The center equipment's flagship, an RCA Mark II sound synthesizer , was delivered in 1957 after it was developed by Radio Corporation of America (RCA) to specifications from Ussachevski and Babbitt. The acquisition was financed by a grant from the Rockefeller Foundation .
A number of significant pieces of the electronic music repertoire have been produced on this synthesizer, including Babbitt's Vision and Prayer and Charles Wuorinen's Time's Encomium , which won the Pulitzer Prize for Music in 1970 . In 1961 Columbia Records released a long-playing record entitled Columbia-Princeton Electronic Music Center , which was essentially produced with the RCA Mark II.
In the meantime, the RCA and the center have moved to Prentis Hall .
Many luminaries of electronic music, and of the avant-garde in music in general, visited the center, or worked or studied there, including Edgard Varèse , Halim El-Dabh , Bülent Arel , Mario Davidovsky , Charles Dodge , Pril Smiley , Alice Shields , Wendy Carlos , Dariush Dolat-Shahi and Luciano Berio .

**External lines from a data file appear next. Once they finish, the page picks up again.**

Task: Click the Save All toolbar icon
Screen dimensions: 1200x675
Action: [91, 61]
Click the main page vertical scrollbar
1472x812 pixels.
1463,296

The Electronic Music Center also acted as a consultancy for other electronic music studios in the Western Hemisphere , advising them on the optimal studio design and helping them obtain equipment.
Under Peter Mauzey, the staff at the center developed a large number of adapted devices to support the composers at the CMC. These included early prototypes of the tape delay machines, quad-microphone mixing consoles and analog adapters to enable the interconnection of incompatible synthesizer devices. The center also had a large collection of Buchla , Moog, and Serge synthesizers .

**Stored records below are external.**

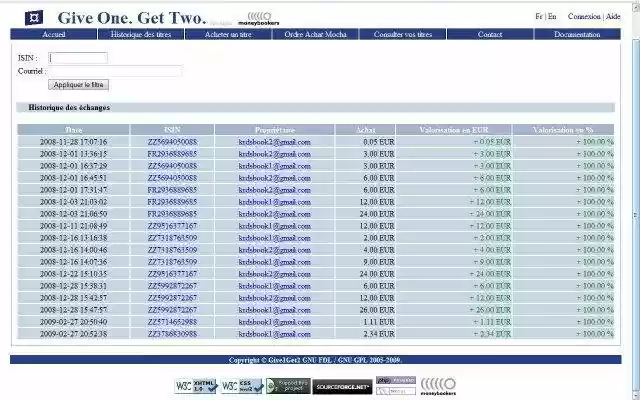Open ISIN ZZ5694050088 in the first row
Viewport: 640px width, 400px height.
pyautogui.click(x=172, y=142)
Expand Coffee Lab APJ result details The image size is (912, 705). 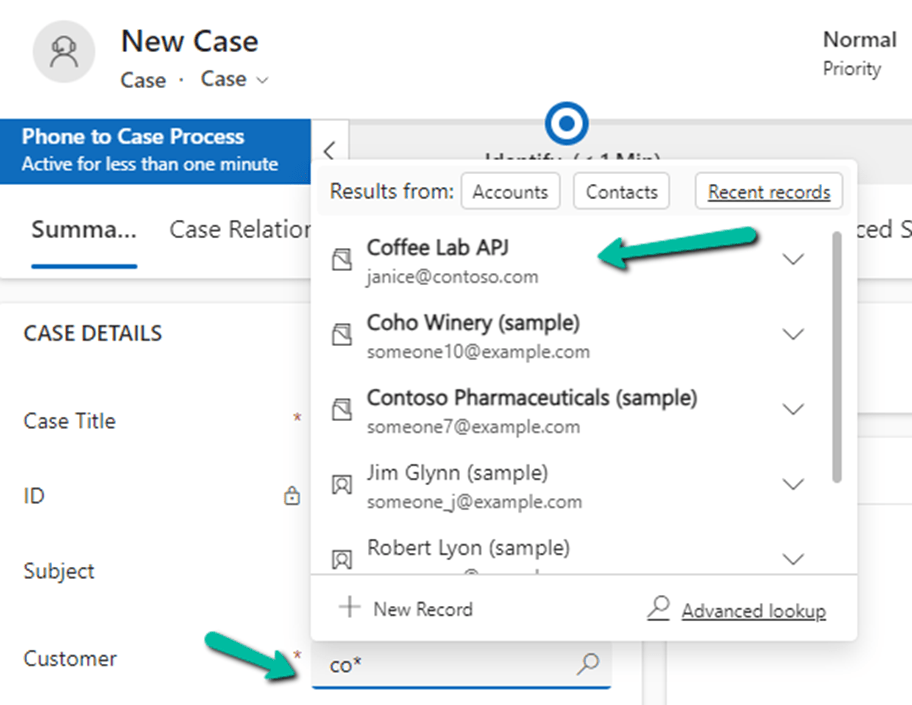pos(793,260)
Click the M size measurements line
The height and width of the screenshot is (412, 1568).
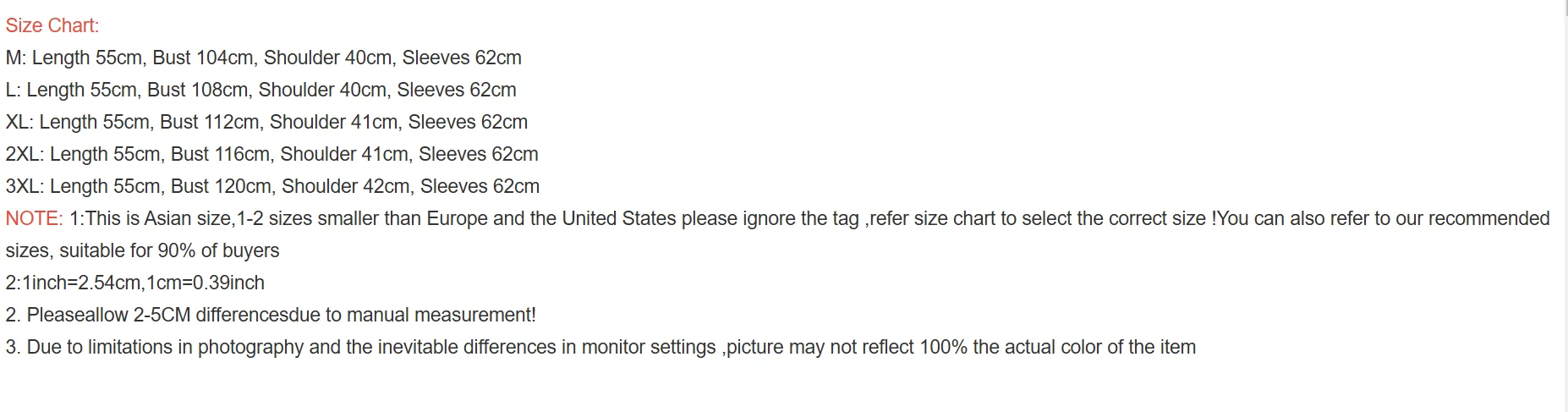click(263, 58)
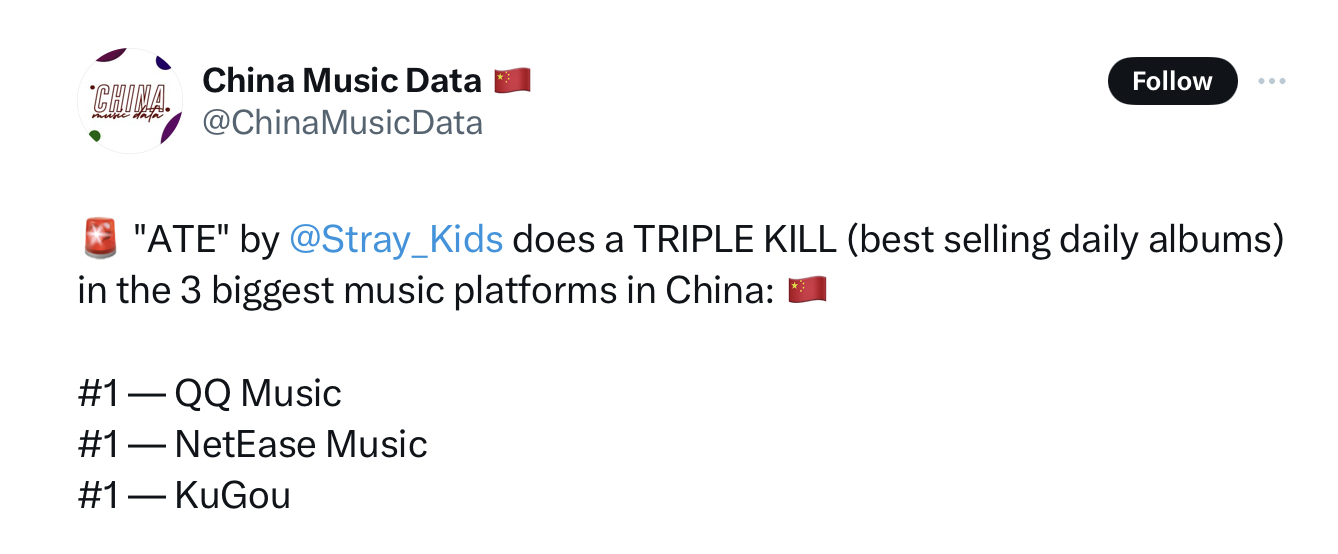The image size is (1338, 554).
Task: Select the '#1 — QQ Music' line
Action: tap(210, 393)
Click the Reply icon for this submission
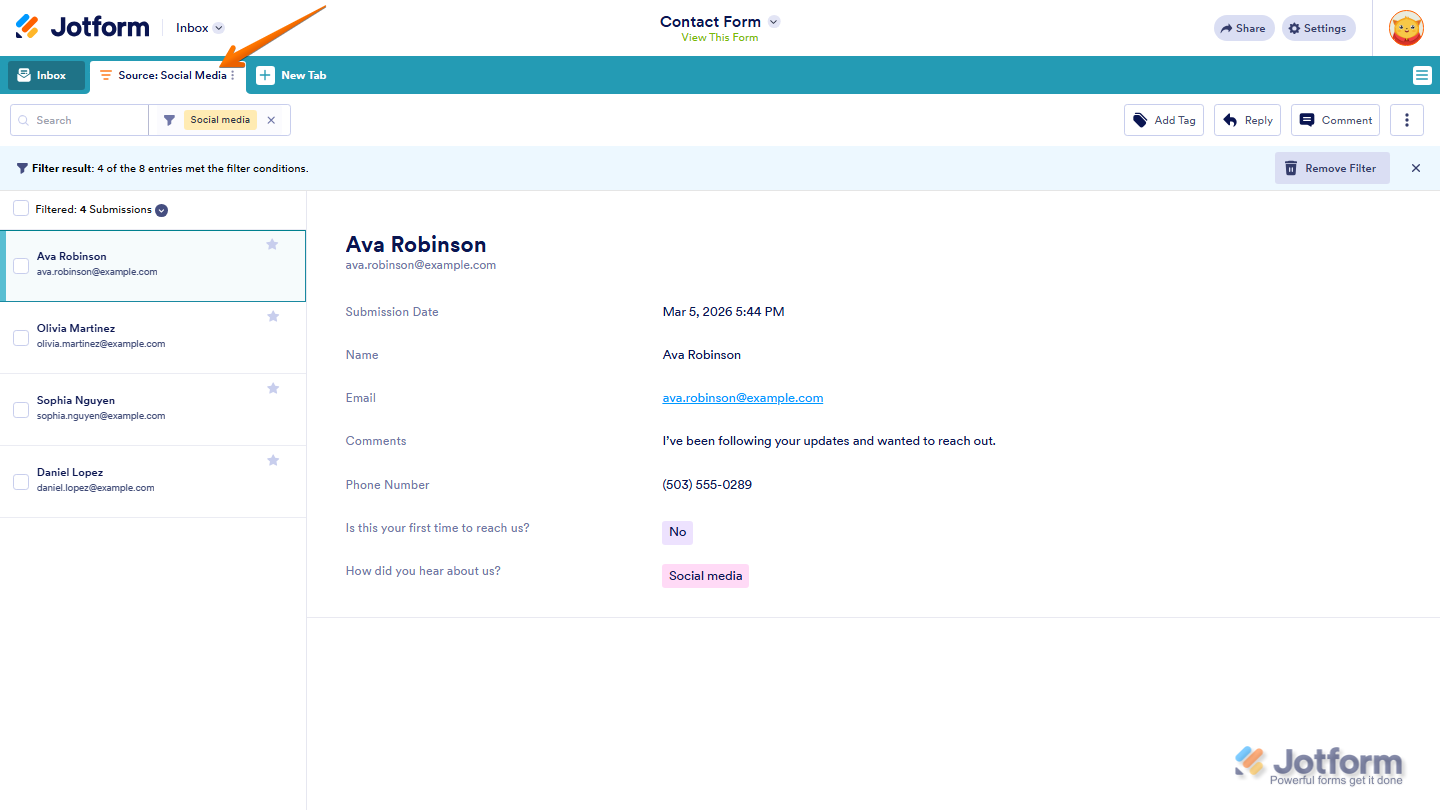Screen dimensions: 1440x810 [1247, 120]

In the late 1970s, the center quickly lost its importance when the classic, analog tape techniques were gradually replaced by digital computer music. In the mid-1980s, the Columbia and Princeton facilities broke their formal merger. Princeton Music Institute intensified its collaboration with Bell Labs and founded a computer music studio under Godfrey Winham and Paul Lansky called Princeton Sound Lab .

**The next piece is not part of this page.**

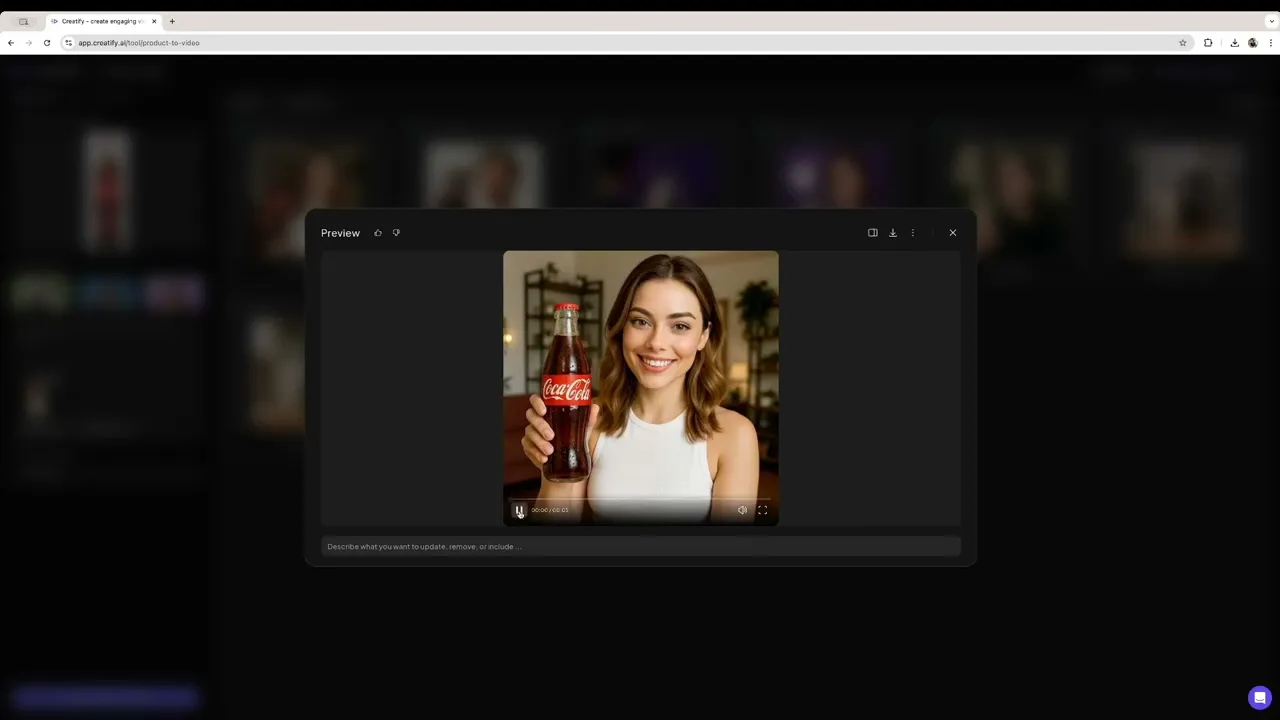Mute the video sound
The image size is (1280, 720).
coord(742,510)
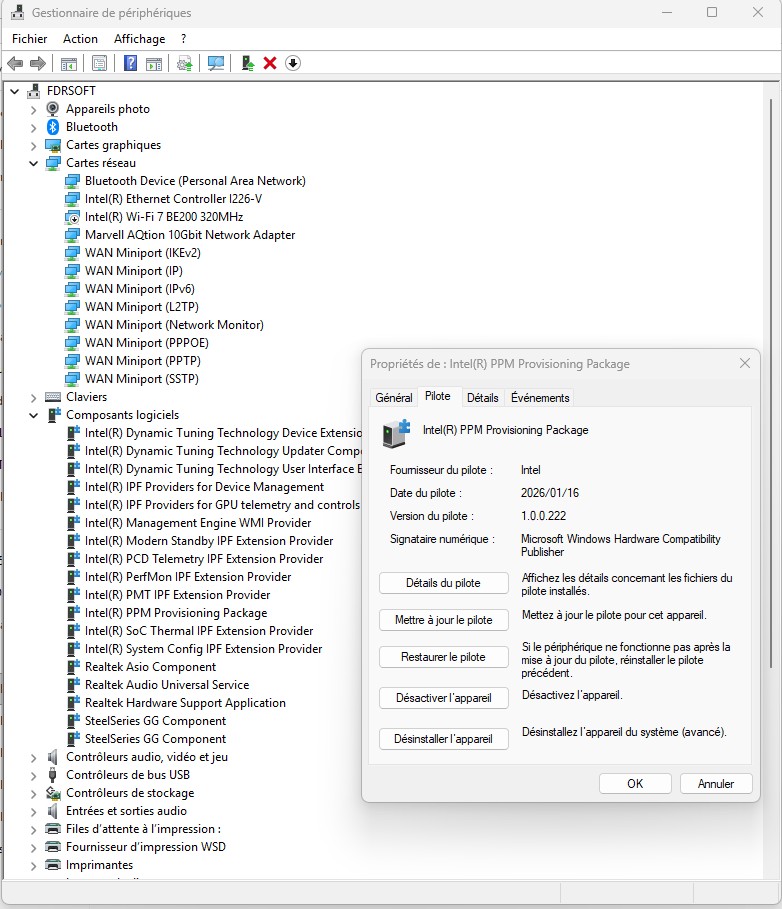
Task: Click the scan for hardware changes monitor icon
Action: (x=216, y=63)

The original Columbia facility was reorganized in 1995 under the direction of Brad Garton and renamed Columbia University Computer Music Center .
People connected to the CMC
- Bradford Garton, director, professor of music
- Terry Pender, assistant director
- Douglas Repetto, Head of the Sound Arts MFA Program
- Fred Lerdahl , professor of music
- George Lewis , professor of music
building
The building at 632 West 125th Street, called Prentis Hall , was constructed in 1906. The architect was Edgar J. Moeller . It has six floors with a total area of around 11,300 m². The building has a milk-white facade and used to be used as a milk filling plant. As part of the billion dollar expensive expansion of the campus Manhattanville of Columbia University was renovated the building and rebuilt. The university acquired the building in 1949 and used it as a chemistry research facility.
Web links
- Columbia history of the Electronic Music Center
- Ohm Site on the Electronic Music Center
- The Computer Music Center, Columbia University
- Princeton Sound Lab
- Nick Obourn, Center for Computer Music: 60 Years of Revolutionary Sound
- "Q&A: electronic music comes of age" (interview with director of research Douglas Repetto ), by Daniel Cressey, Nature , Vol. 456, N ° 7222, December 4, 2008, pg. 576; doi : 10.1038 / 456576a , OCLC 277860870 , ISSN 0028-0836
Individual evidence
- ^ "Columbia Acquires Land For Engineering Center," Brooklyn Eagle , October 16, 1949, pg. 42
- ↑ Nick Obourn: Center for Computer Music: 60 Years of Revolutionary Sound . Columbia University . Archived from the original on December 22, 2011. Retrieved on December 22, 2011.
Coordinates: 40 ° 48 ′ 59.5 " N , 73 ° 57 ′ 33.7" W.